Extracted data:

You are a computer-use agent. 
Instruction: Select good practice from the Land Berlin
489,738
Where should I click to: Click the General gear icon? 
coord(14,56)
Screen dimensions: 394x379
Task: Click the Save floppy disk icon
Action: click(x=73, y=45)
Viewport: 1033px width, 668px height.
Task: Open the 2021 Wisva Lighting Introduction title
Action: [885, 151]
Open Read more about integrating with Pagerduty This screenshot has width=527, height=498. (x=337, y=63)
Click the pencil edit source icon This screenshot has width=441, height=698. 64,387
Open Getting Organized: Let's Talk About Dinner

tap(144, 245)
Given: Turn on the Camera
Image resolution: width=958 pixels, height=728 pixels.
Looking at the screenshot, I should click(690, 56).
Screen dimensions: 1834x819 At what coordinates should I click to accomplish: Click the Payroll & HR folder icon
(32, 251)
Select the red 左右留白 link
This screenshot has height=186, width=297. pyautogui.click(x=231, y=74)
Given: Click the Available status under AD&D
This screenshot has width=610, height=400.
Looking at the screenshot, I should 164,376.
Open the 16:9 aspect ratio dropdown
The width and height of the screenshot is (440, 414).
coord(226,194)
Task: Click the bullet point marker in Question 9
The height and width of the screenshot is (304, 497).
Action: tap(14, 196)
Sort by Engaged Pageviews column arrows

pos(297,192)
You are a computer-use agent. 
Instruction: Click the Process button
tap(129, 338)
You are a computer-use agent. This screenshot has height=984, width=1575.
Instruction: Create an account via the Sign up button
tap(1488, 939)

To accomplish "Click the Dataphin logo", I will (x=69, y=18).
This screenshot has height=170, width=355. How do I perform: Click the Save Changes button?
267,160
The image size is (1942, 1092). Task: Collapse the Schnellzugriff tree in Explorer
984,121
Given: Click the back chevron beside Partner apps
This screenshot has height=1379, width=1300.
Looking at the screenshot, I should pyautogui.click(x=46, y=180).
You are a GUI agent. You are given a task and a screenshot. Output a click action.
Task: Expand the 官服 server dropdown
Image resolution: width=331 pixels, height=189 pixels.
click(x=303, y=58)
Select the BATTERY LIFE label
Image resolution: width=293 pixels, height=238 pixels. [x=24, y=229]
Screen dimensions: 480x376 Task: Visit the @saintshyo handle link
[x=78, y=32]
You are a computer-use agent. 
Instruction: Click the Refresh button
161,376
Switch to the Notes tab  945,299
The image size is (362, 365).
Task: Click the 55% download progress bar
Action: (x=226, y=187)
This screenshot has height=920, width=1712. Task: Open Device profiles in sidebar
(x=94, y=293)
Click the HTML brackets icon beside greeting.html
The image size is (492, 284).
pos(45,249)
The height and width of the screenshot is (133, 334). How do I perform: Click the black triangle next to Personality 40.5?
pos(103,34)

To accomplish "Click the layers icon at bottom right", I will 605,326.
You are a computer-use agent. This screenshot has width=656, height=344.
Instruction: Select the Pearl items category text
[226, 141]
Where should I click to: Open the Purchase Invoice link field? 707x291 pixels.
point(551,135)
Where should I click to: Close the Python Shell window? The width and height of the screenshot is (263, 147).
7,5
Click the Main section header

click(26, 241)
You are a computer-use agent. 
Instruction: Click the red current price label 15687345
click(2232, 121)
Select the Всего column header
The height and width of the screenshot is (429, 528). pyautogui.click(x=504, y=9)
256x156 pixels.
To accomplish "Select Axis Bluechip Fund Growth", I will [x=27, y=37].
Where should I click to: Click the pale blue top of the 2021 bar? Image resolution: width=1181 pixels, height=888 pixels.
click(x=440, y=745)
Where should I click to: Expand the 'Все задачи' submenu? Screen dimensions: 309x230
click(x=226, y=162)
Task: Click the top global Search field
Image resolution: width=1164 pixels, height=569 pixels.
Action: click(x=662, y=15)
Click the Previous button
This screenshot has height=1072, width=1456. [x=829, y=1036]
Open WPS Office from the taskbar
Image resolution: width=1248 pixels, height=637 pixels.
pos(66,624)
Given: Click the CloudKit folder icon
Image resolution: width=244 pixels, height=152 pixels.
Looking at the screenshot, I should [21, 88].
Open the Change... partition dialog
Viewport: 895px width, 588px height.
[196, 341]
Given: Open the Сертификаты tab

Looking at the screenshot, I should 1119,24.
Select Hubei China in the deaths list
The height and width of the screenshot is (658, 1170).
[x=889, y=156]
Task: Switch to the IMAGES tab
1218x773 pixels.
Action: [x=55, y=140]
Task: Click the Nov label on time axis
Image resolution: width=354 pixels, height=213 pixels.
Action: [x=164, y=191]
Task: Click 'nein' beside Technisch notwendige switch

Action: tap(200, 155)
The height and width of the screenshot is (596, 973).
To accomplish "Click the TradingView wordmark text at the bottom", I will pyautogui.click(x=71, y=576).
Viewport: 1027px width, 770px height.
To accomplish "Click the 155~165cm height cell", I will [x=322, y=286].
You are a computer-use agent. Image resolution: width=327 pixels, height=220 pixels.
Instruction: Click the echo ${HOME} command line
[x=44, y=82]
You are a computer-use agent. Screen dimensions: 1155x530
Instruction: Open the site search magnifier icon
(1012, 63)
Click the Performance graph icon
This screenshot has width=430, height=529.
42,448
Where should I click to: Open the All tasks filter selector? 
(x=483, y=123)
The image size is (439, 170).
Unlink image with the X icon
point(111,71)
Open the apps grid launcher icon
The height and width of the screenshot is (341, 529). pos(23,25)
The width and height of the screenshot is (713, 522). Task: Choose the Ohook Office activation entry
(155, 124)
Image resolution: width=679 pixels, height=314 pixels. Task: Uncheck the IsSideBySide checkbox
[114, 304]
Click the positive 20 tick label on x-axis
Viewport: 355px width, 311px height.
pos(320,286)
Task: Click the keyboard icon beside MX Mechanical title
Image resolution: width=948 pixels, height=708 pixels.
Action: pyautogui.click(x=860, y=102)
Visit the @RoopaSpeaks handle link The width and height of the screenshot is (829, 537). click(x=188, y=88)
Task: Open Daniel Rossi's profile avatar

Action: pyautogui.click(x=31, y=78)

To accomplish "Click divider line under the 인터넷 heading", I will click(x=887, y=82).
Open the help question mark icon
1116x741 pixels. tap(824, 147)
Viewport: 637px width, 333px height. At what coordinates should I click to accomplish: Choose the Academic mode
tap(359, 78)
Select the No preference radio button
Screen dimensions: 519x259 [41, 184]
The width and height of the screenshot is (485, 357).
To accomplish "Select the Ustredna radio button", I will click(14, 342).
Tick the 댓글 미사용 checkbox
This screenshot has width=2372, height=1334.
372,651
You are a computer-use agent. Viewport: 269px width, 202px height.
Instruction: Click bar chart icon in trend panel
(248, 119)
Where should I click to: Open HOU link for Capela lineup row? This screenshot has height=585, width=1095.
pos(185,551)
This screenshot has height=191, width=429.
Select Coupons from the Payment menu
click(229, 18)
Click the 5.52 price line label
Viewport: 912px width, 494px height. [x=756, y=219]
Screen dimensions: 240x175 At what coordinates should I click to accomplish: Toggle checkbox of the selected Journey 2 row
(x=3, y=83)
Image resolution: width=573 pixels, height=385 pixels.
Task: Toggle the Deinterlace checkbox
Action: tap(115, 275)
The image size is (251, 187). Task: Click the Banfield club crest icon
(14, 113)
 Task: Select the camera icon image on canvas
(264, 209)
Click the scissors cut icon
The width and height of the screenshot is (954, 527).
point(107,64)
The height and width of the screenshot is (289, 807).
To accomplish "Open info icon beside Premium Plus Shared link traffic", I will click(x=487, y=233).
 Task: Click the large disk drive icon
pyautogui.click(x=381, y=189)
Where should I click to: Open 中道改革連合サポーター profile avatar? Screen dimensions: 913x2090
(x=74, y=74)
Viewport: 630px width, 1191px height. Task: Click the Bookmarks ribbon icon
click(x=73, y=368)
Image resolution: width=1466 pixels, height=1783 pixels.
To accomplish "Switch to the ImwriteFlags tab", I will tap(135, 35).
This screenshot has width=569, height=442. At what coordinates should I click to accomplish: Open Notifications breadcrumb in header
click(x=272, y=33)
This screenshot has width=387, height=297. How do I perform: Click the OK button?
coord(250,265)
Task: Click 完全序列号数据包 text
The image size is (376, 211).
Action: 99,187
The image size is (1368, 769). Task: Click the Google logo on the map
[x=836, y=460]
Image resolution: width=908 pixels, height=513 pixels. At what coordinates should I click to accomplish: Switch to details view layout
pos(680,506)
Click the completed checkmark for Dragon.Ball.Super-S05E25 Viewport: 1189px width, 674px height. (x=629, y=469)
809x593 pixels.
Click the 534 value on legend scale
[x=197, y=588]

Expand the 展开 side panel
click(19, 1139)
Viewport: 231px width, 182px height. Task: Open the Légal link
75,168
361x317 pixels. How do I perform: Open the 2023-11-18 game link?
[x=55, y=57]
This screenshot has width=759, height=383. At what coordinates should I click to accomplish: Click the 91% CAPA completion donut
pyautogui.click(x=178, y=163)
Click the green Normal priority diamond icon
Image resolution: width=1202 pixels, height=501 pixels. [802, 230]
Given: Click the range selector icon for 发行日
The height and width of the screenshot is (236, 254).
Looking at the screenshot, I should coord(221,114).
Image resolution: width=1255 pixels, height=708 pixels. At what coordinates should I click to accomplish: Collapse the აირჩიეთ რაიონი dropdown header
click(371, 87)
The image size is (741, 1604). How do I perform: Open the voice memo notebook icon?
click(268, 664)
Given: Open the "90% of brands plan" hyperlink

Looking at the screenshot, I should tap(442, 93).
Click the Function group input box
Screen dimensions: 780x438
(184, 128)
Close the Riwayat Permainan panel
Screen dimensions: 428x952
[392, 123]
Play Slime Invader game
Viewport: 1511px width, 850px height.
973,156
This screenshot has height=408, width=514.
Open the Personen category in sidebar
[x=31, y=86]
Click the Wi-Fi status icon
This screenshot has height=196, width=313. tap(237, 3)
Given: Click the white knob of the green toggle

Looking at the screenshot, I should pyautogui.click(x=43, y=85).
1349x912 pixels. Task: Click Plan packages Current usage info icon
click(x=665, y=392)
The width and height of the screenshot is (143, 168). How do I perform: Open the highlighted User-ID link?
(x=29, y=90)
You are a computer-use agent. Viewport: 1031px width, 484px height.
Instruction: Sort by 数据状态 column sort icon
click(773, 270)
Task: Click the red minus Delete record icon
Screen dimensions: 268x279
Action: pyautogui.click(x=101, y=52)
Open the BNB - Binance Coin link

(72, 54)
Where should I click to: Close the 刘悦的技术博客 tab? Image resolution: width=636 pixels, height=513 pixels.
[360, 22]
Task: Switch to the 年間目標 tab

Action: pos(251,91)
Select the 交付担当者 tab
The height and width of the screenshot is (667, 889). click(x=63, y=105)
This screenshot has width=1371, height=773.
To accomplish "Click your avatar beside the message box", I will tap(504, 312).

Brief: Copy the items word for word, from the first line through the line containing "tap(129, 338)".

The completed task:
You are a computer-use agent. 
Instruction: Select good practice from the Land Berlin
489,738
Where should I click to: Click the General gear icon? 
coord(14,56)
Screen dimensions: 394x379
Task: Click the Save floppy disk icon
Action: click(x=73, y=45)
Viewport: 1033px width, 668px height.
Task: Open the 2021 Wisva Lighting Introduction title
Action: [885, 151]
Open Read more about integrating with Pagerduty This screenshot has width=527, height=498. (x=337, y=63)
Click the pencil edit source icon This screenshot has width=441, height=698. 64,387
Open Getting Organized: Let's Talk About Dinner

tap(144, 245)
Given: Turn on the Camera
Image resolution: width=958 pixels, height=728 pixels.
Looking at the screenshot, I should click(690, 56).
Screen dimensions: 1834x819 At what coordinates should I click to accomplish: Click the Payroll & HR folder icon
(32, 251)
Select the red 左右留白 link
This screenshot has height=186, width=297. pyautogui.click(x=231, y=74)
Given: Click the Available status under AD&D
This screenshot has width=610, height=400.
Looking at the screenshot, I should 164,376.
Open the 16:9 aspect ratio dropdown
The width and height of the screenshot is (440, 414).
coord(226,194)
Task: Click the bullet point marker in Question 9
The height and width of the screenshot is (304, 497).
Action: tap(14, 196)
Sort by Engaged Pageviews column arrows

pos(297,192)
You are a computer-use agent. 
Instruction: Click the Process button
tap(129, 338)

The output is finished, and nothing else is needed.